Channels are “protected” by mutex(s) also. Do some benchmarking and you might find that sync.Map is pretty speedy - that certainly is why it’s used inside Google.

Here’s the benchmark code for you: https://gist.github.com/craigmj/5770480

That’s true :smile: It just looks nicer. It is easier for sure to use sync.Map, so I agree with you @clbanning.

This is what I’ve got so far with channels:

https://play.golang.org/p/u62m3Yu4jwD

I initially had the problem of not all the goroutines finishing before I sent out the done and exited so I added the WaitGroup but it still isn’t working, the last few goroutines are sometimes not finishing before the app exits. The double function should return 1998 every time but doesn’t:

channels $ go run basic.go |grep 1998
Message passed: 1998
channels $ go run basic.go |grep 1998
Message passed: 1998
channels $ go run basic.go |grep 1998
Message passed: 1998
channels $ go run basic.go |grep 1998
channels $ go run basic.go |grep 1998
Message passed: 1998

I tried it using wg as a module variable (right term?) and passing it through as a parameter just in case that made a difference but it didn’t.

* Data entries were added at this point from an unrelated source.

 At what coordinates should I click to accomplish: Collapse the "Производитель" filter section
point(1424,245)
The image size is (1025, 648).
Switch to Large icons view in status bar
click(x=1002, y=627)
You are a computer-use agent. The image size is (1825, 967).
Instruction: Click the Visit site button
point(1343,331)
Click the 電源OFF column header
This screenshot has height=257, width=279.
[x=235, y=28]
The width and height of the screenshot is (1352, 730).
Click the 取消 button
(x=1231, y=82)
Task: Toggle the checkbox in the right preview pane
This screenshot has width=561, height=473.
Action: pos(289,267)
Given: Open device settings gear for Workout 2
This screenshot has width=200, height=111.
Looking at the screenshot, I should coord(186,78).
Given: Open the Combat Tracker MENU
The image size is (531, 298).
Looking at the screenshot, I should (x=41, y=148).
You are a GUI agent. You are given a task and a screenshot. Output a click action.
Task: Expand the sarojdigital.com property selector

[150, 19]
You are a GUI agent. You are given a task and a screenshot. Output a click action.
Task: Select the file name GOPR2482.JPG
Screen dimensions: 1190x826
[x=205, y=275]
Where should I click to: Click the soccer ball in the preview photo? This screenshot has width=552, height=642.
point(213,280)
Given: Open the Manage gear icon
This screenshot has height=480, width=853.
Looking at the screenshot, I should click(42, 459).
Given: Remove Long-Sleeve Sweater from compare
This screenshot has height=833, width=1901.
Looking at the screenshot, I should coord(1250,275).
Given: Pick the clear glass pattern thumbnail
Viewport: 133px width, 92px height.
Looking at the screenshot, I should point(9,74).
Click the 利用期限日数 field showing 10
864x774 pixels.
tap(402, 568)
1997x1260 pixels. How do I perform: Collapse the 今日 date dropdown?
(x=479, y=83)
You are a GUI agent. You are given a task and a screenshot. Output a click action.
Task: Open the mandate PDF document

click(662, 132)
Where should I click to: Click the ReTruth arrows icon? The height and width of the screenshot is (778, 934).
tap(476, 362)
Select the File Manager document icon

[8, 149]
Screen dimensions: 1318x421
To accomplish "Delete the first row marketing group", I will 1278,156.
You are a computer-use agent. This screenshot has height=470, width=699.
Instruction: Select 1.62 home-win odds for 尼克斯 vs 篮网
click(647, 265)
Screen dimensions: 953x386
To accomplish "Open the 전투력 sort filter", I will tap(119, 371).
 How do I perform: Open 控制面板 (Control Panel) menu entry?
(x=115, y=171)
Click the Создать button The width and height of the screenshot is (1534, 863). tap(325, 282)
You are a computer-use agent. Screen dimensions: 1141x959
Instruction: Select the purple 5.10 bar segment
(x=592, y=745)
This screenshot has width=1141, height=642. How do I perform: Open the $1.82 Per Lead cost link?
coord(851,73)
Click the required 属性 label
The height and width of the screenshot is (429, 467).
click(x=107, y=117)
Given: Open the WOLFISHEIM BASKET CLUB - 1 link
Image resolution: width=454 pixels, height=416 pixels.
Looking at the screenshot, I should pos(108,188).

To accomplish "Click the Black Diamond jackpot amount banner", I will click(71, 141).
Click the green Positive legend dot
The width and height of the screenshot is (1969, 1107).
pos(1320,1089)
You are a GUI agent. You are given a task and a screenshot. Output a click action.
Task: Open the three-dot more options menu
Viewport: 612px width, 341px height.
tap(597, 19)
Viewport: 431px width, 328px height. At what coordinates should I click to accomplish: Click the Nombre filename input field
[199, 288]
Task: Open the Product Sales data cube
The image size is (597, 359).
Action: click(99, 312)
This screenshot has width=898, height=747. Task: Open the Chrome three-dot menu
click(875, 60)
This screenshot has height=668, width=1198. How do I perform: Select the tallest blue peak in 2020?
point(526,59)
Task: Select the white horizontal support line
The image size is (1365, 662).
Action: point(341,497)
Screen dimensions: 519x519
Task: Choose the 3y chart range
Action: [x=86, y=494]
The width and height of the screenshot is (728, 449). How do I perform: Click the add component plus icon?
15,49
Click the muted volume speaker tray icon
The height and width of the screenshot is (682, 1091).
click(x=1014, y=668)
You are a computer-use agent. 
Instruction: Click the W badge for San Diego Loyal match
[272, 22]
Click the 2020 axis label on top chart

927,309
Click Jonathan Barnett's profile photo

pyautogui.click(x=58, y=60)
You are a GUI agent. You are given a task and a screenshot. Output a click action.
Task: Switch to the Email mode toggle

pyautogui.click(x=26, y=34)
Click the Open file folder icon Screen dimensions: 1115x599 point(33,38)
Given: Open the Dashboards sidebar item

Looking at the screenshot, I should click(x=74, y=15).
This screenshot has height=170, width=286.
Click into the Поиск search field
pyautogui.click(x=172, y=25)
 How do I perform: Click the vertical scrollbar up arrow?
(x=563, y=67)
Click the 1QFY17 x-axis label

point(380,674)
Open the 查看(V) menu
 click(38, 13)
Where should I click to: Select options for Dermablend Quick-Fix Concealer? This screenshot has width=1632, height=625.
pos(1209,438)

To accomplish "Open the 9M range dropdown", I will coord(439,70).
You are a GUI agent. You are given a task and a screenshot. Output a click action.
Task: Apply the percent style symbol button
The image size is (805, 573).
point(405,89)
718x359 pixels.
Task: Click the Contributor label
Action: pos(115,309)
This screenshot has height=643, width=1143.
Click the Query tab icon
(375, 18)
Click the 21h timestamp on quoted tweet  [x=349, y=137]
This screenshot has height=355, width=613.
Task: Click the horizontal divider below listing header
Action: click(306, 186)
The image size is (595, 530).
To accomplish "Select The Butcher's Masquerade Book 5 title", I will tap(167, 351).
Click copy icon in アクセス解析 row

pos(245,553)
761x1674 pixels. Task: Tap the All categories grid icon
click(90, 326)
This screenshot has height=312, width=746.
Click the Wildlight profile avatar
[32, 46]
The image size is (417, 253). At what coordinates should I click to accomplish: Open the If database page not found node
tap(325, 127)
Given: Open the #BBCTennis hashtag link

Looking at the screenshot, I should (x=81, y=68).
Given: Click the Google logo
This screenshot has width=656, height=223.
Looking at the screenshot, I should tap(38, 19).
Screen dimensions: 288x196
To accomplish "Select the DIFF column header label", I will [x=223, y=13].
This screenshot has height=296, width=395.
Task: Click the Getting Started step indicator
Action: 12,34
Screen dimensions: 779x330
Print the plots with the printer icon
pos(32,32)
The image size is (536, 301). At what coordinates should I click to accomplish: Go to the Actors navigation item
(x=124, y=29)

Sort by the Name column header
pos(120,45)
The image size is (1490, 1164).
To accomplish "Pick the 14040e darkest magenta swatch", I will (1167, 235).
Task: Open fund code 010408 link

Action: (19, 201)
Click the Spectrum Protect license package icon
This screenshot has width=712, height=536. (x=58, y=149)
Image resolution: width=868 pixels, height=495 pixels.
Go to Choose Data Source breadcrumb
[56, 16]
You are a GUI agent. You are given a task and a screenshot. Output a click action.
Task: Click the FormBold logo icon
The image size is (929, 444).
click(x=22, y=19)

What have I done wrong?

And, do I need to kill handle_ret with the done message or can I leave it hanging after the wg.Wait() is done and I get on with the rest of the app? It seems like the right thing to do rather than leaving it.

Thought I’d got it from a comment on StackOverflow that said the wg.Add should be done before the goroutine rather than after but just tried that and it still fails.

I think I’ve worked out what is going on. All the add_one and double functions are being called but handle_ret is being closed before it has handled everything so the queue doesn’t get emptied and the results don’t get printed. But if that is the case, it would mean that the channel doesn’t handle things in the order that they were put into it as all the adds and doubles must have been called for the first wait group to finish. I’ve just tested this by removing the done and swapping the wg.Add round and it seems to be working now. Have I correctly fixed it or just got lucky?

https://play.golang.org/p/adJ1VvKeq2H

This topic was automatically closed 90 days after the last reply. New replies are no longer allowed.